Türkçe, Arapça, Farsça, Kürtçe, Fransızca, Gürcüce, Çerkezce, Pomakça, Lazca, Arnavutça, Bulgarca ve Romanca konuşabildiği söylenen Halil Efendi, ihtiyat askeri olarak askere çağrıldı. Fakat 1928”de bilinmeyen bir sebeple Suriye’ye geçen Halil Efendi bir daha birliğine geri dönmemiştir. Kürt Dağı bölgesinde verdiği Cuma vaazlarıyla meşhur olan Halil Efendi’nin binlerce Kürt müridi olur.
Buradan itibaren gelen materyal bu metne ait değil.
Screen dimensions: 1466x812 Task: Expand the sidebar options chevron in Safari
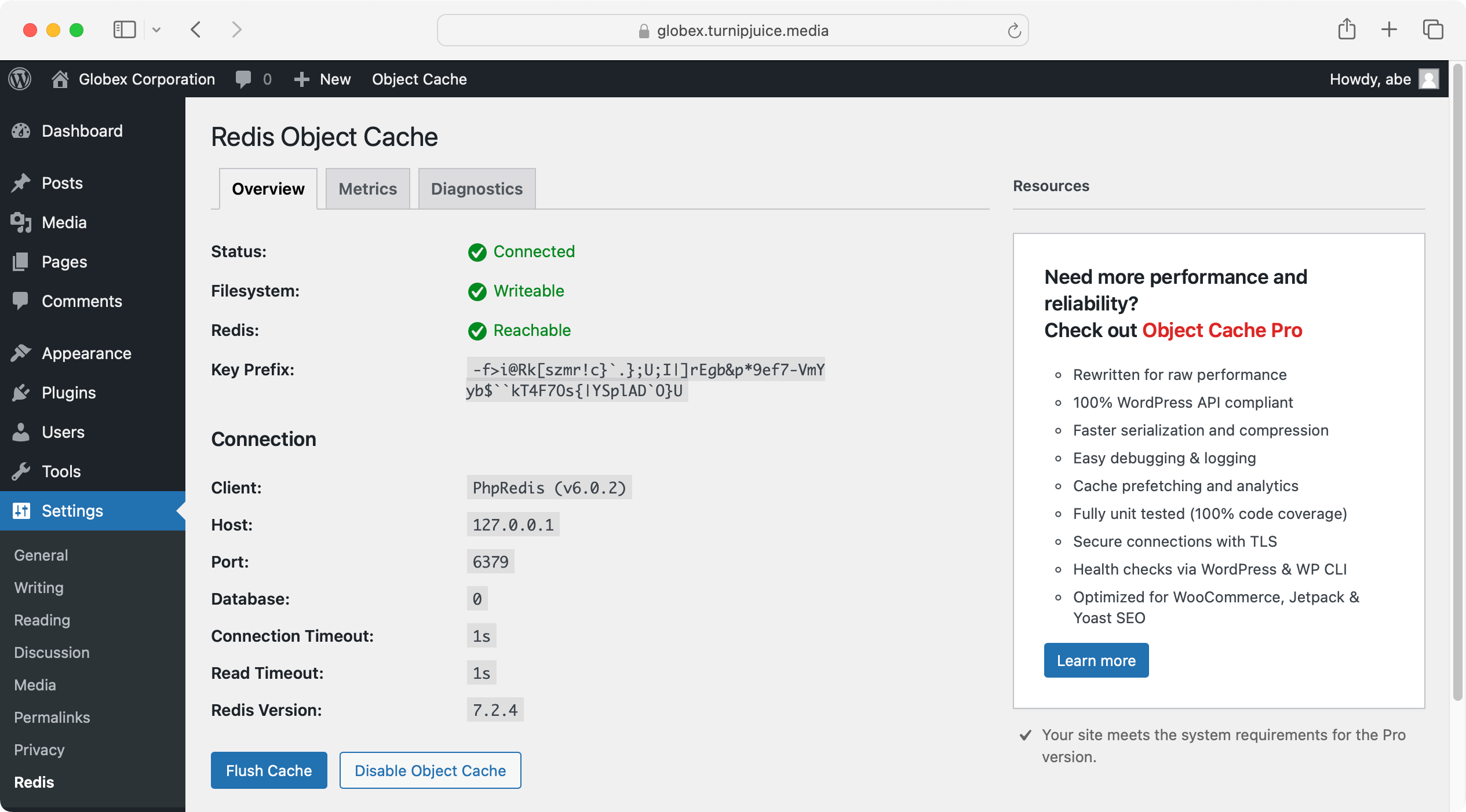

Başta İbrahim Hananu olmak üzere ”Kütletü’l-Vataniye’nin liderleriyle temas kurarak Fransız manda rejimine karşı Kürt Dağı’nda halkı örgütlemeye başlar. Afrin bölgesindeki faaliyetleri nedeniyle 1930’da Fransızlar tarafından tutuklanan İbrahim Efendi Türkiye’ye teslim edilir. Kilis’te 16 ay hapis yatan Şeyh Efendi, Bakanlar Kurulu kararıyla 1934-1937 yılları arasında Bilecik’te zorunlu ikamete tabi tutulur.
Bu arada Kürt Dağı’nda Şeyhin müritleri Fransızlara karşı silahlı mücadeleye başlamışlar. Kaynaklara göre Suriye’de Fransızlara karşı bağımsızlık mücadelesi veren tek silahlı hareket Kürt Dağı’yla sınırlı kalmıştır. Afrin bölgesi müridlerin her şeyi kontrol altına almasıyla, adliye, maliye, askeriye organları bulunan İslamî ilkelere bağlı bir yönetim halini almıştı. Daha çok kırsal kesimleri içine alan bu bölgeye Fransız kuvvetleri girememekteydi.
Bu arada M.Kemal Hatay meselesinin halledilmesi konusunda Şeyhin Suriye’nin kuzeyindeki nüfuzundan faydalanmak ister. Böylece sürgünü kaldırılan Şeyh, 1938’de ikinci kez ailesiyle beraber Suriye’ye girer.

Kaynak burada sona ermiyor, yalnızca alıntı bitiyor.